The Strata Data conference kicks off tomorrow at New York City's Javits Convention Center. And at SAP's still-new Manhattan office, located just a block east and 4 blocks south of Javits, the company introduced the world to a new offering in its formidable data stack today: SAP Data Hub.
The problem in my attendance at that presentation was that I was on-site with a client in Jersey City, NJ today. And while that client's office is at the water's edge on the Hudson River, with lower Manhattan in a close, clear line of sight, getting to the event wasn't easy.
Can you get there from here?
To do it, I had to take two different transit systems: the PATH, which connects Manhattan to a few small cities in New Jersey, and then the New York City subway. There's an indoor connection, under the World Trade Center, between the two systems, but it's still a bit of a hike, and you have to pay a second time when you enter the NYC Subway System.
Well, after listening to SAP's presentation for a while, it struck me that traveling across state lines, and over two different rapid transit systems, is not dissimilar to integrating databases from two different vendors. It should be pretty seamless, but it can be quite complex, and expensive.
If you've done it before, then you know the tricks and workarounds, and you'll likely have budgeted for the extra expense. You can make it work, but it's arduous. That's as true for crossing the Hudson River, and traveling up Manhattan's West Side, by public transportation, as it is for moving data from a Hadoop data lake to your data warehouse.

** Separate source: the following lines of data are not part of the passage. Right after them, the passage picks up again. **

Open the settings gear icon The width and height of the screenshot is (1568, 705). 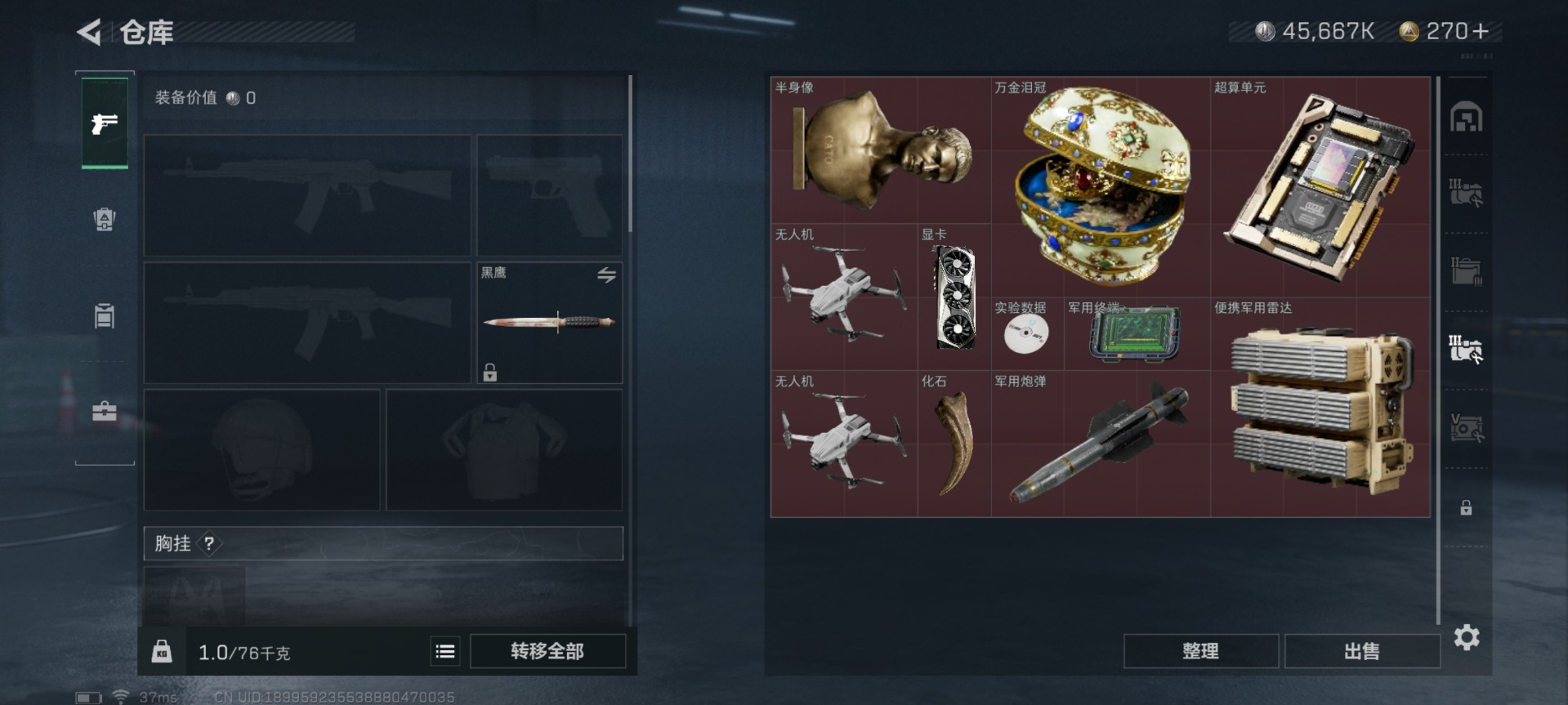(1467, 637)
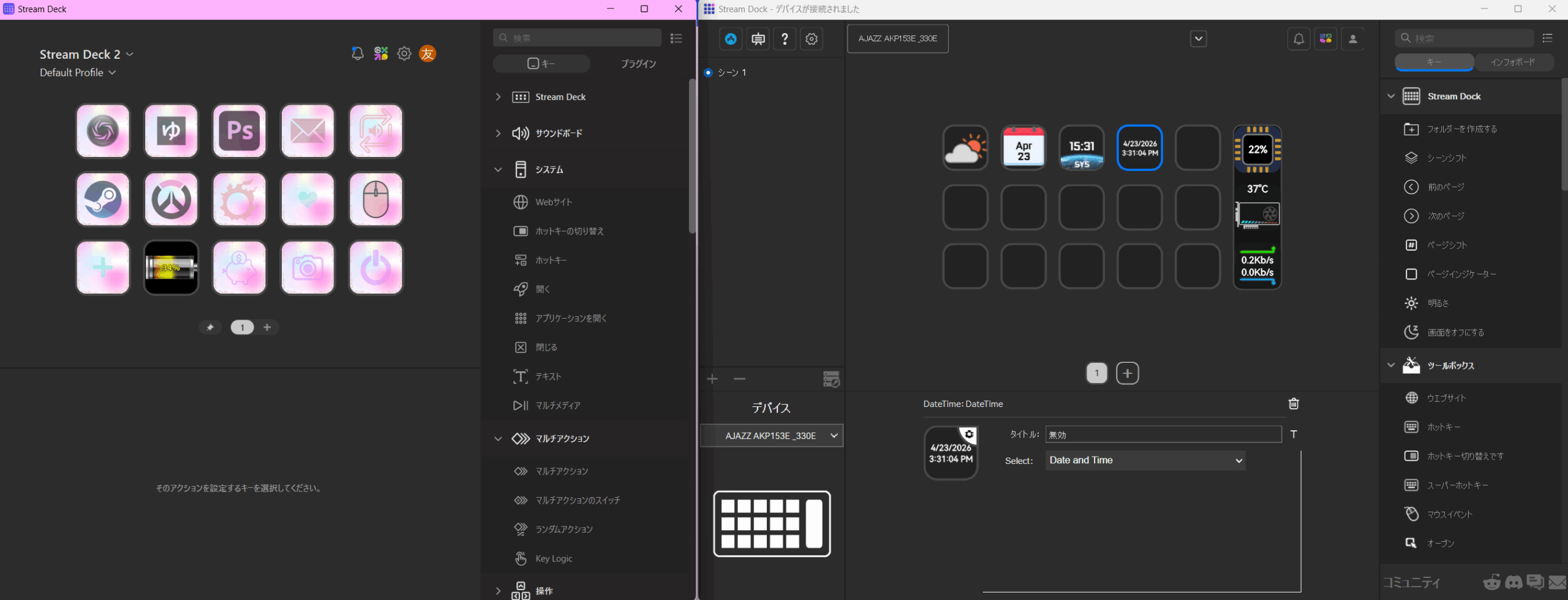Switch to the プラグイン tab
The width and height of the screenshot is (1568, 600).
click(x=638, y=64)
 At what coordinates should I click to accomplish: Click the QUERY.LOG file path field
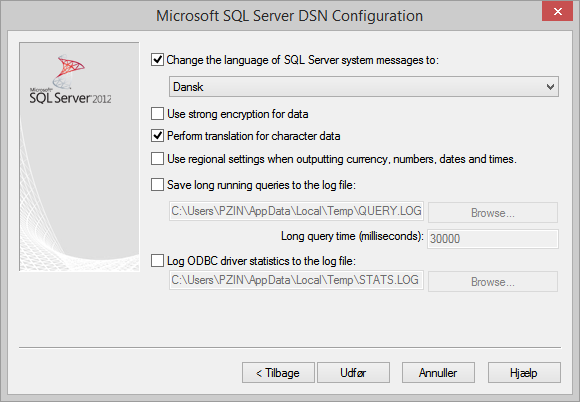pos(296,211)
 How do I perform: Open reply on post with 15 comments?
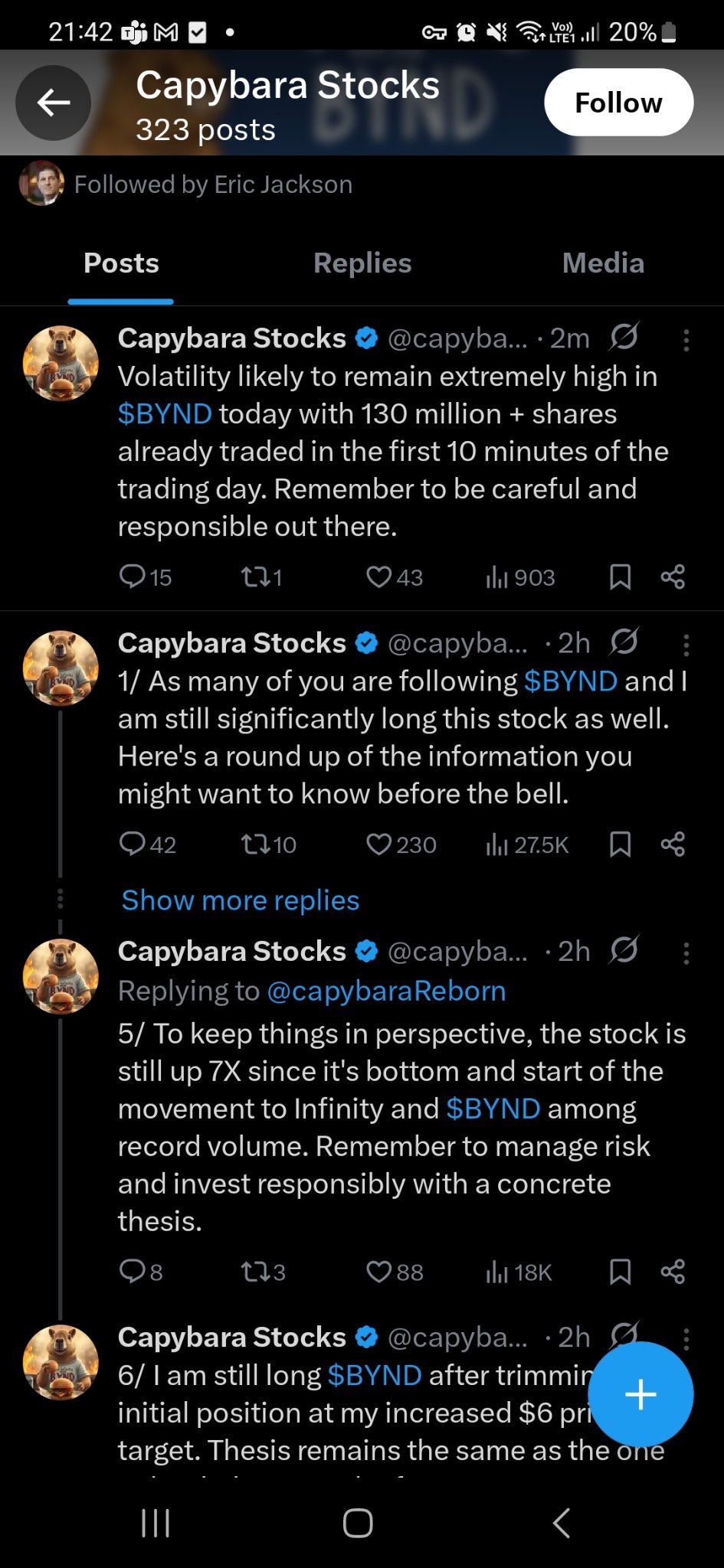146,577

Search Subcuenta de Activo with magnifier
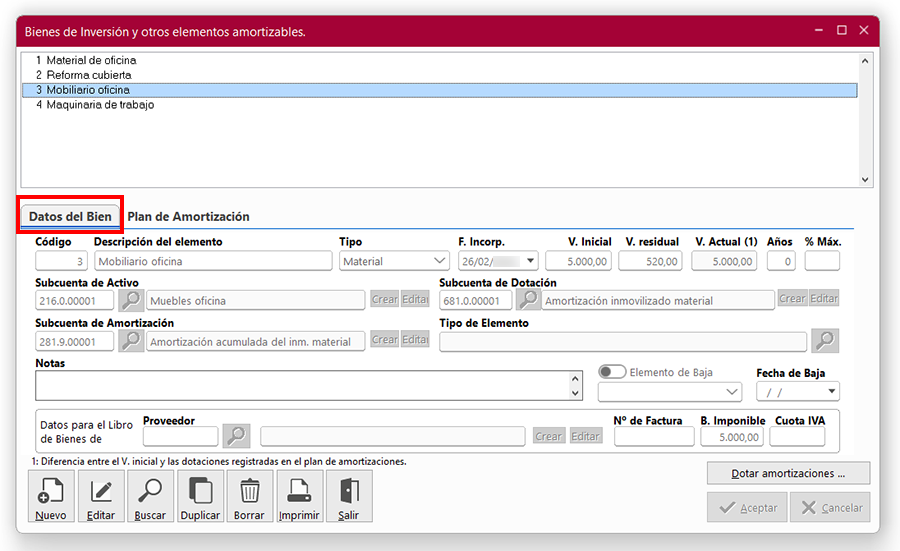click(131, 300)
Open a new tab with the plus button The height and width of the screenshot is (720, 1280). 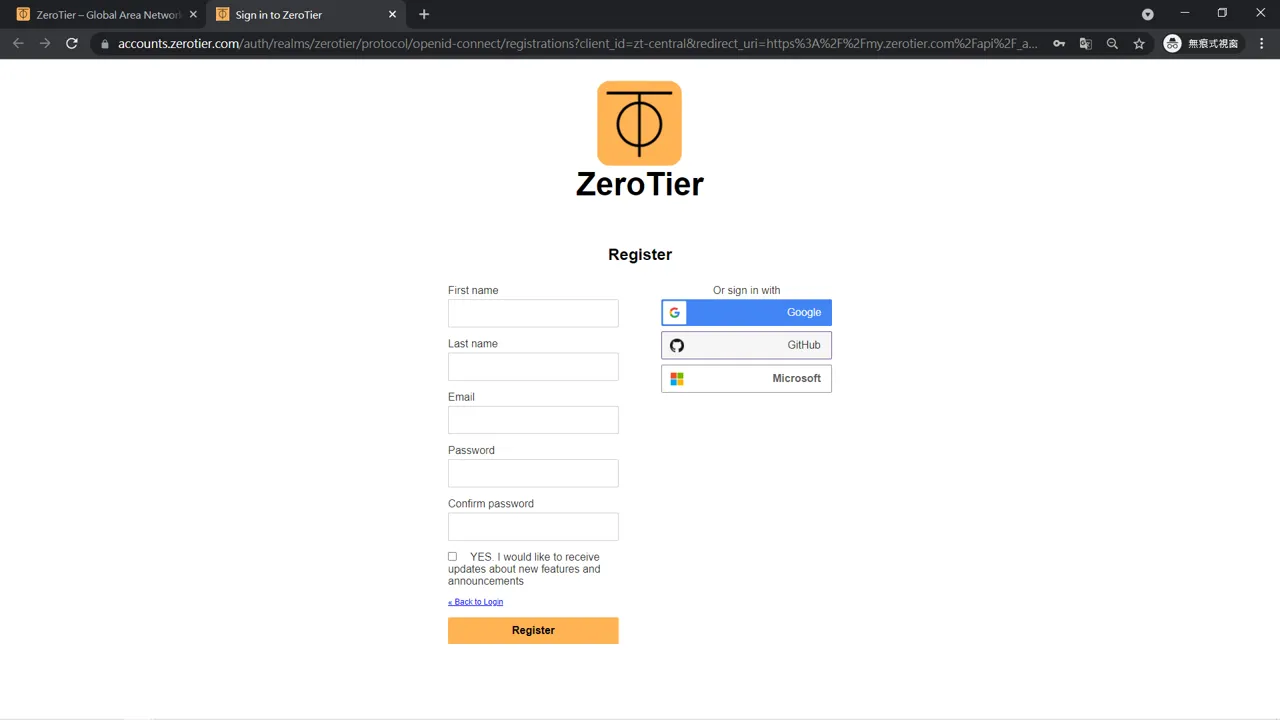click(424, 14)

While the NYC Regional Plan Association fails to solve the problem on the transit side, SAP Data Hub is designed to alleviate this kind of integration difficulty on the data side. It does so by providing a platform where numerous data sources can be connected through pipelines, built with a graphical designer. With such integration in place, a data catalog is built in the background, enabling governance of that data and sharing of the data sets cataloged. SAP even offers a cockpit view of all that data harmony, to make it feel more within reach.
Like a transit hub designed to connect different transportation systems, and facilitate end-to-end trips across them, SAP Data Hub is designed to connect numerous data sources, both SAP and non-SAP, on-premises and in the cloud, and provide a way for data to get to its destination. SAP says Data Hub uses an open architecture, allowing customers to plug in their own connectors and Web APIs, to create Data Hub "operators" for use in pipelines.
In my commute from Jersey City, as I walked through the World Trade Center's Oculus, designed as a transit hub, to transfer from PATH to Subway, I also noticed that the passageway, ostensibly offered as public service, was really there to get me to spend money at the high-end shops in the complex. Likewise, the SAP team at the event was pretty candid that the configuring the pipeline data destination to be SAP HANA, so that the aggregated data could live there, would be a common scenario.
Heard it through the pipeline
How easy are these pipelines to design? SAP actually demoed the product at the event and showed a pipeline already built. The designer uses the same UI metaphor seen in products like Microsoft's SQL Server Integration Services and Alteryx Designer. A toolbox of sources, operators, and destinations on the left and a canvas in the middle, with lots of boxes and connecting lines. If other products like this exist, why is SAP offering another one?
The company says Data Hub is different for a number of reasons. Number one, pipeline processing is done on SAP Vora, SAP's data processing platform based on Apache Spark. And, as we've pointed out already, the option to store the processed data in HANA is available. For SAP shops, each of these SAP-centric architectural choices might make a great deal of sense.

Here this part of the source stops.